Save to Pinterest I started making this salad on a whim one May afternoon when I had a carton of strawberries that needed using and a bag of spinach I'd bought too optimistically. The combination surprised me—something about the sweetness against the earthy greens just clicked. Now it's the dish I bring to every potluck, and people always ask for the recipe. It looks fancy but comes together so quickly that I've made it countless times on weeknights when I want something light but satisfying.

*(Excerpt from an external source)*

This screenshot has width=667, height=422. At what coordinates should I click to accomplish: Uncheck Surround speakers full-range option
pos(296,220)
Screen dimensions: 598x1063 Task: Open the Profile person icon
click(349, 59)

I once brought this to a friend's backyard barbecue, and it was gone before the burgers finished grilling. Someone's kid, who claimed to hate salad, kept sneaking strawberries off the top. My friend later told me she'd never seen him eat greens so willingly. That moment reminded me how food that looks and tastes good can change minds, even stubborn young ones.
Ingredients
- Fresh baby spinach: The tender leaves don't need chopping, and they stay delicate under the dressing without wilting too fast.
- Fresh strawberries: Use ripe, red berries for the best sweetness; pale ones won't give you that pop of flavor.

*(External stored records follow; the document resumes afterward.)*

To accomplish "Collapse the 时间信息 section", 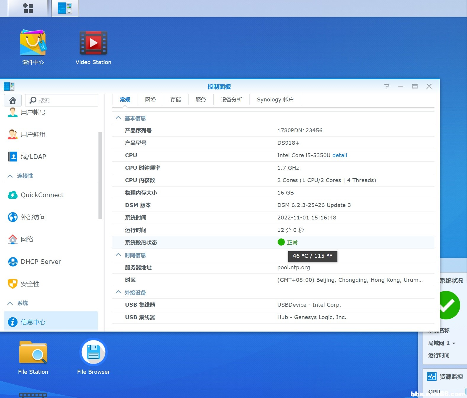I will click(118, 255).
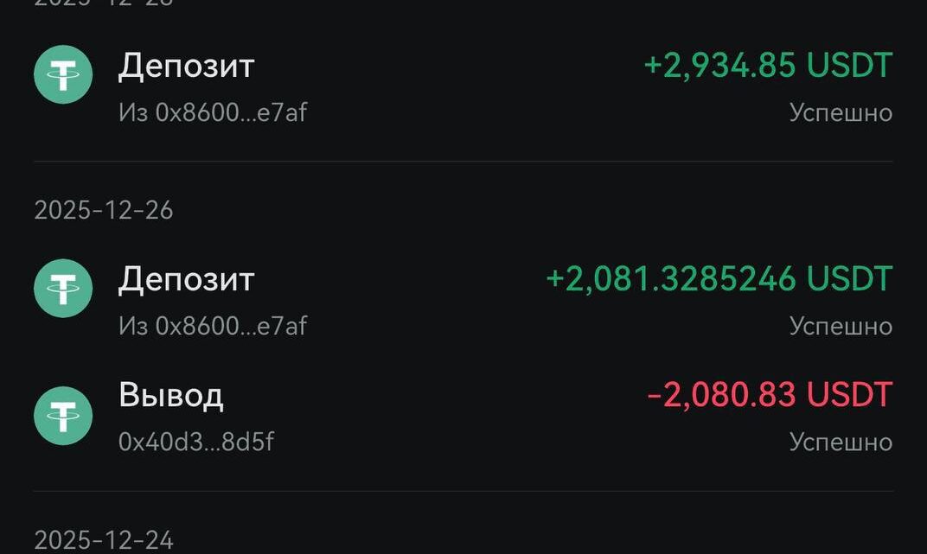Click the 2025-12-26 date header

pos(103,210)
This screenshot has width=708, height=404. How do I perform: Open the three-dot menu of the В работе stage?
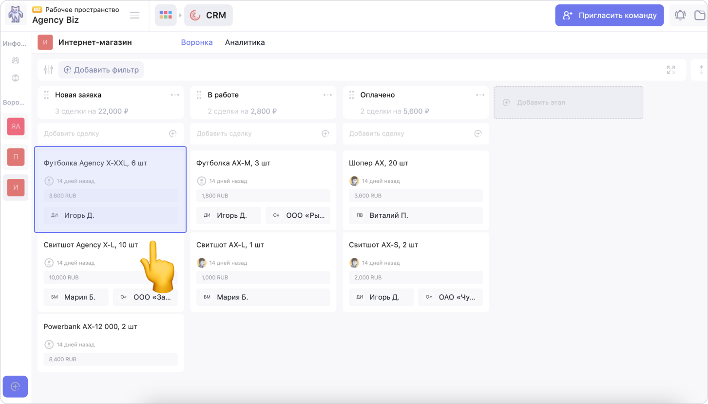click(x=327, y=95)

- Crumbled feta cheese: The salty, tangy creaminess balances the fruit perfectly, though goat cheese works beautifully too.

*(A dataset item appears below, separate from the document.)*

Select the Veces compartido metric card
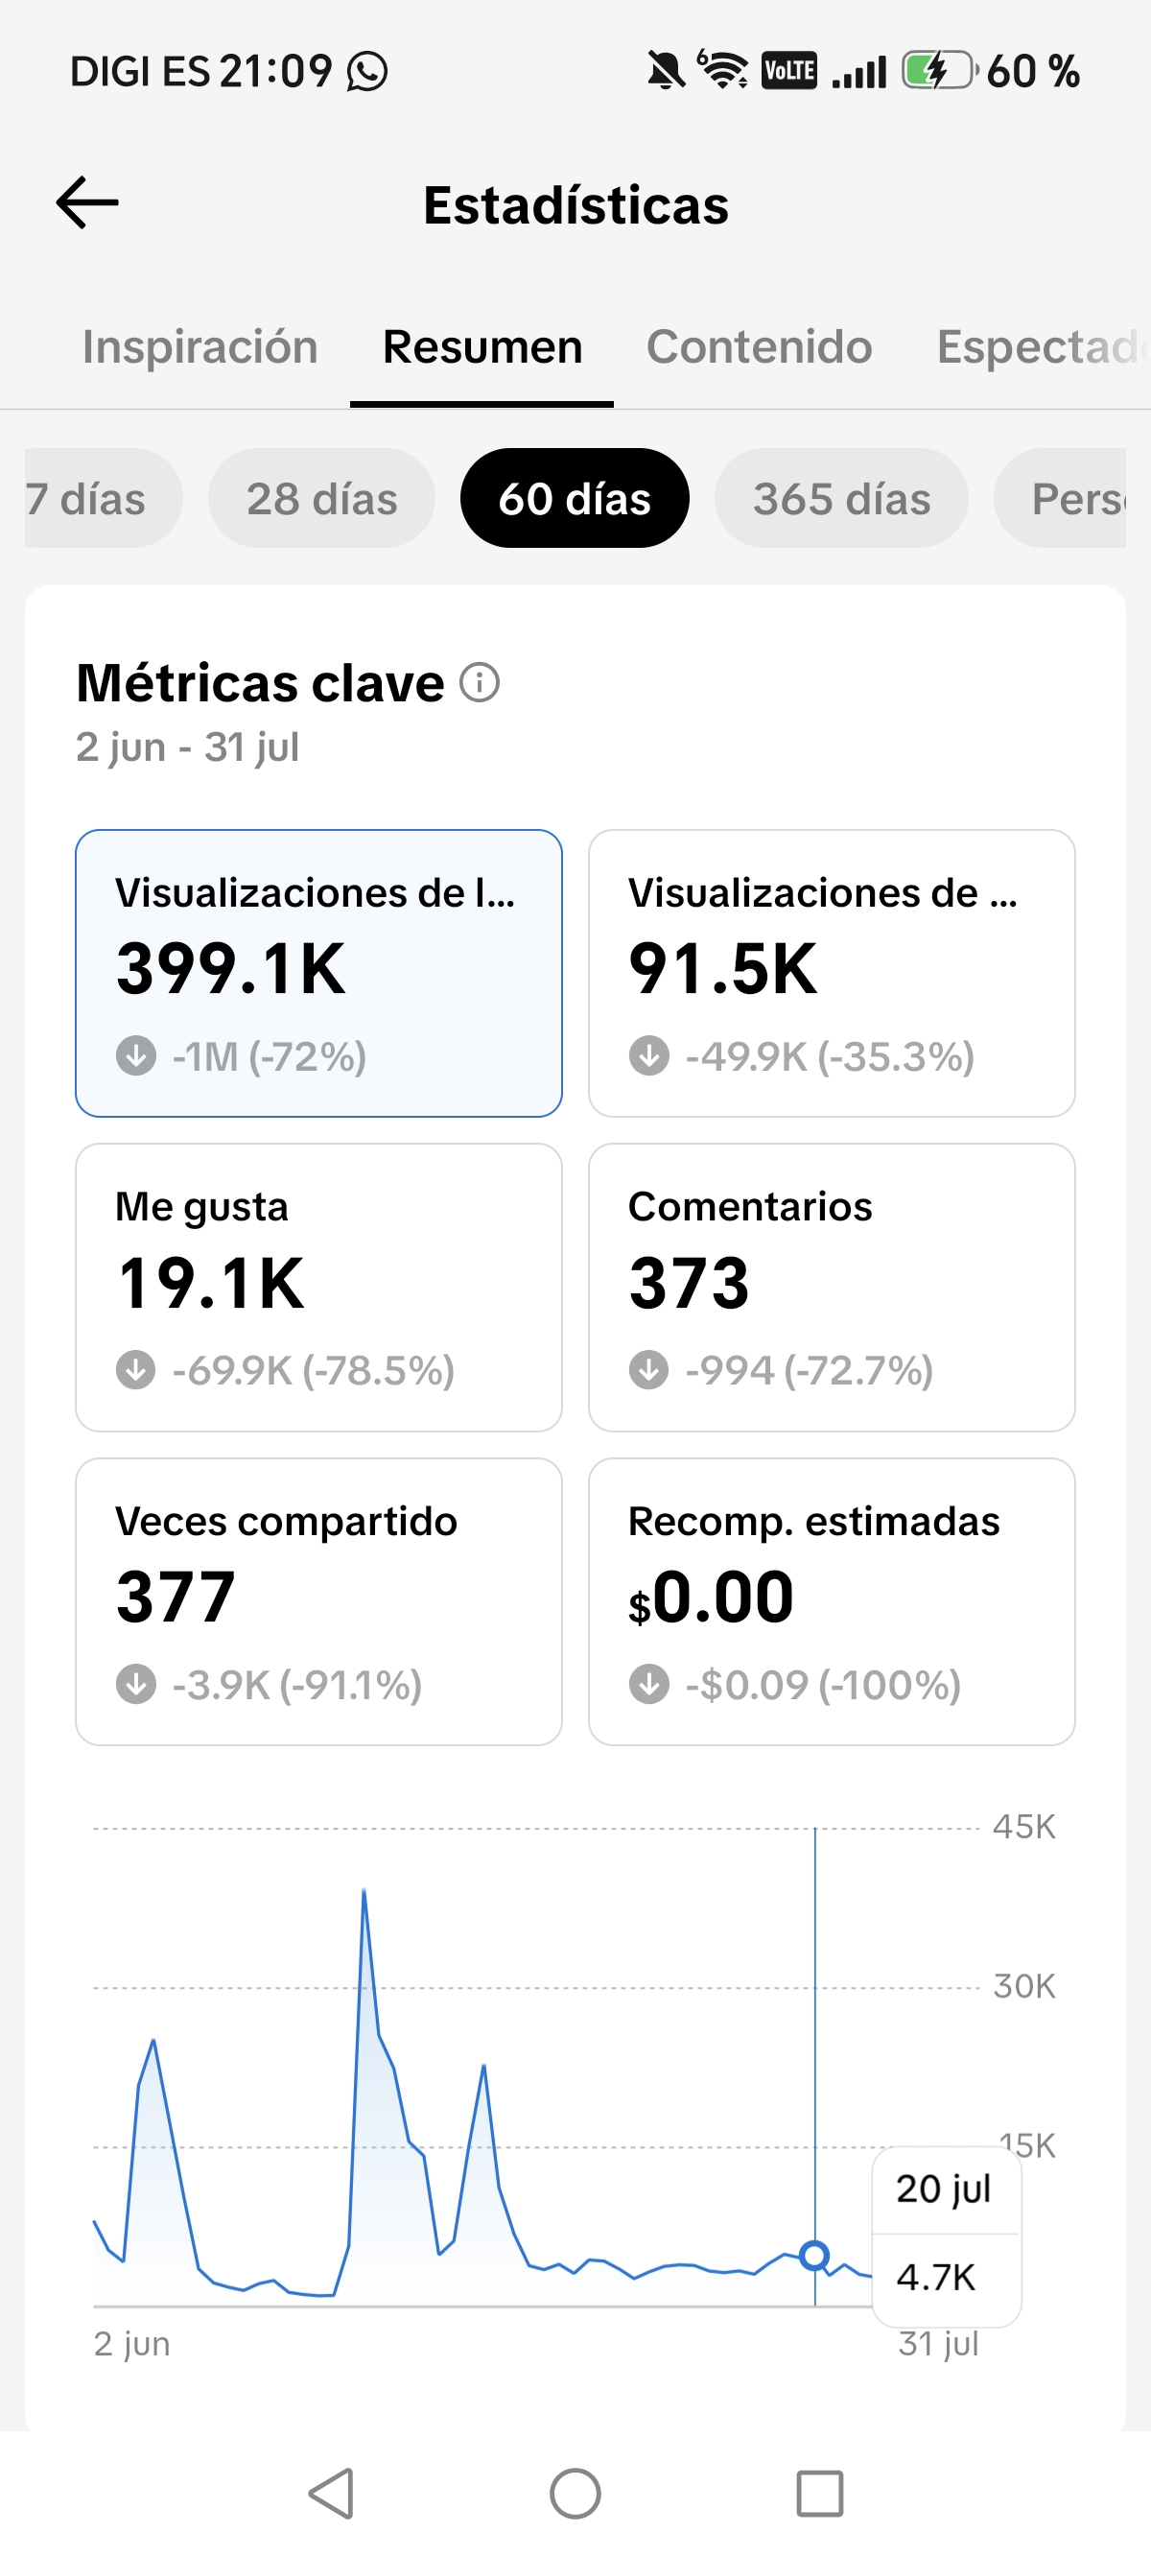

- Sliced almonds or candied pecans: Toasting them for a few minutes makes all the difference—they smell incredible and add a warm, nutty crunch.
- Extra virgin olive oil: A good quality oil makes the dressing taste richer and smoother.
- Balsamic vinegar: The slight sweetness and acidity tie everything together without overpowering.
- Honey or maple syrup: Just a touch mellows the vinegar and rounds out the flavors.
- Dijon mustard: It emulsifies the dressing and gives it a subtle kick that keeps it from tasting flat.
Instructions
- Make the dressing:
- In a small bowl or jar, whisk together the olive oil, balsamic vinegar, honey, Dijon mustard, salt, and pepper until it looks smooth and slightly thickened. If using a jar, just shake it hard for about 30 seconds.
- Combine the salad base:
- In a large salad bowl, pile in the spinach, sliced strawberries, crumbled feta, and toasted nuts. Don't toss yet—just let everything sit ready and colorful.
- Dress and toss:
- Right before serving, drizzle the dressing over the salad and gently toss with your hands or tongs so every leaf gets a little coating. Serve immediately while the spinach is still crisp.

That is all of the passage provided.